The legislation would be brought to Parliament around November, he said, but the cut-off point for foreigners to buy property would likely only come towards the end of the current administration.

This is because the legislation would give the state a legal framework to complete a land audit that would place on record the race, gender, and nationality of all owners.

At this stage, it is estimated that five to seven percent of land is in the hands of foreigners.

“We need to disaggregate that information in terms of race and nationality.”

Nkwinti said it was only once this process was completed, probably in five years, that land ownership would be restricted to locals as part of the state's drive to undo the injustices of the Natives Land Act of 1913 and “rekindle the class of communal black farmers destroyed” by the infamous apartheid law.

“Once we all agreed then we say from that moment forward no foreigner will own land but will lease land. But moving backwards, that is where the complication comes in. We are not sure that the Constitution will allow that ... It might not even be desirable.

“The ANC is not very keen on those kinds of things; as the ANC we think we would rather settle for stability and progress in the country.”

Nkwinti said the legislation would create a new model whereby foreigners would have a combination of freehold and leasehold, and would hold those rights for a minimum of 30 years.

“We cannot act in an arbitrary manner. The principle is that foreign nationals should not own land but should have a long-lease with a minimum of 30 years.”

He added that government would use the legal definitions currently applied by the department of home affairs to determine who was a foreigner.

“We don't have to reinvent the wheel, we will just use the definition of what a foreign national is in the country.”

Nkwinti rejected a suggestion that the ANC would consider an offer from the Economic Freedom Fighters to use their 25 votes in the National Assembly to help the ANC achieve a two-thirds majority vote to change the Constitution to allow land seizures without compensation.

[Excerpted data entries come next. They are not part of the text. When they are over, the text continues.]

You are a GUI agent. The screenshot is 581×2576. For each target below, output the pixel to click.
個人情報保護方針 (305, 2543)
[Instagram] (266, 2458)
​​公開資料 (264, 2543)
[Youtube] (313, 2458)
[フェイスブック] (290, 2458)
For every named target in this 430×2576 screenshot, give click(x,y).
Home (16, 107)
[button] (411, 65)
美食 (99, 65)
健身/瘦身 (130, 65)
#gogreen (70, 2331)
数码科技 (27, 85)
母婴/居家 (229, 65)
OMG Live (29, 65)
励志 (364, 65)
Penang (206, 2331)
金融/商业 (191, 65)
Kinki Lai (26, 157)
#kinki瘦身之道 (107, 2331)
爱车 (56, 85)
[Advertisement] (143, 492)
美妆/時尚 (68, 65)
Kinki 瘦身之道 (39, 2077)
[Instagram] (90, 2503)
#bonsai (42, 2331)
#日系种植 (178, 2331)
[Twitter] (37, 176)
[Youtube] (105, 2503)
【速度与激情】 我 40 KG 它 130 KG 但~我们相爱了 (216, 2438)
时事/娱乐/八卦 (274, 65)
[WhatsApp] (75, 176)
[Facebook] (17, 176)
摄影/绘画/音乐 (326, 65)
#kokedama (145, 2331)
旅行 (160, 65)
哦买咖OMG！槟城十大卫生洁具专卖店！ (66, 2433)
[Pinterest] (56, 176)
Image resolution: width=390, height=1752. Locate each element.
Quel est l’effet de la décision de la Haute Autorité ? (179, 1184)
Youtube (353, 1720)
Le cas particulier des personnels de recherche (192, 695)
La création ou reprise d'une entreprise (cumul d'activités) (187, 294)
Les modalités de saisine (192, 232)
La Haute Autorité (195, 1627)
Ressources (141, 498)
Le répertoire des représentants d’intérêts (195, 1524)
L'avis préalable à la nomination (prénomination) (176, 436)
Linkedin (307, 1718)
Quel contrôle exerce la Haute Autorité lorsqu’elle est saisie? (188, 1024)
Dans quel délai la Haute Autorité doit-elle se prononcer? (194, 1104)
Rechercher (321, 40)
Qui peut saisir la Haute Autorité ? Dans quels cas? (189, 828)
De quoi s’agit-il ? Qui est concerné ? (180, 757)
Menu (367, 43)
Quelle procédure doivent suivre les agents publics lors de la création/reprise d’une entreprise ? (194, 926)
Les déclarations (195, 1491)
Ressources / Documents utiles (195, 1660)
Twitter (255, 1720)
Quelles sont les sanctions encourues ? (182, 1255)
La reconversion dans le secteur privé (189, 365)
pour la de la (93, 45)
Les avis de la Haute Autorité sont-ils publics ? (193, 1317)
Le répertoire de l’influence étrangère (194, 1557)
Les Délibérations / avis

“That is anarchy... and the ANC is very conservative when it comes to these things,” he said, adding that EFF stood for “everything for free”.

Earlier, EFF MP Andile Mngxitama accused Nkwinti of buying back “stolen” land and interjected during Freedom Front Plus MP Pieter Groenewald's speech that he represented white people who had perpetrated a historical land grab.

He refused to withdraw the remarks and was told to leave the chamber. His fellow EFF MPs followed on his heels, shouting as they went.

Nkwinti on Wednesday also reiterated government's commitment to give farm workers and dwellers security of tenure, as this was vital for stability in the agriculture community.

The minister, who has come under fire for a further policy proposal that will see farmers cede up to half their land to workers, said unless labourers were given a stake in the land on which they worked, they would not do so in the right spirit.

He said the clutch of bills he would bring to Parliament this year would include the Communal Property Associations Amendment Bill that provided for the registration of title deeds on communal land in the names of individual households.

Nkwinti said institutionalising the land rights of vulnerable groups was critical because it would enable them to use these rights as collateral with banks, and this would prevent a past trend where many lost land and it reverted back to white ownership.

His department planned to recapitalise all failing land reform farms that were acquired since 1995 over the course of the next five years, Nkwinti added, but declined to estimate how much it would cost.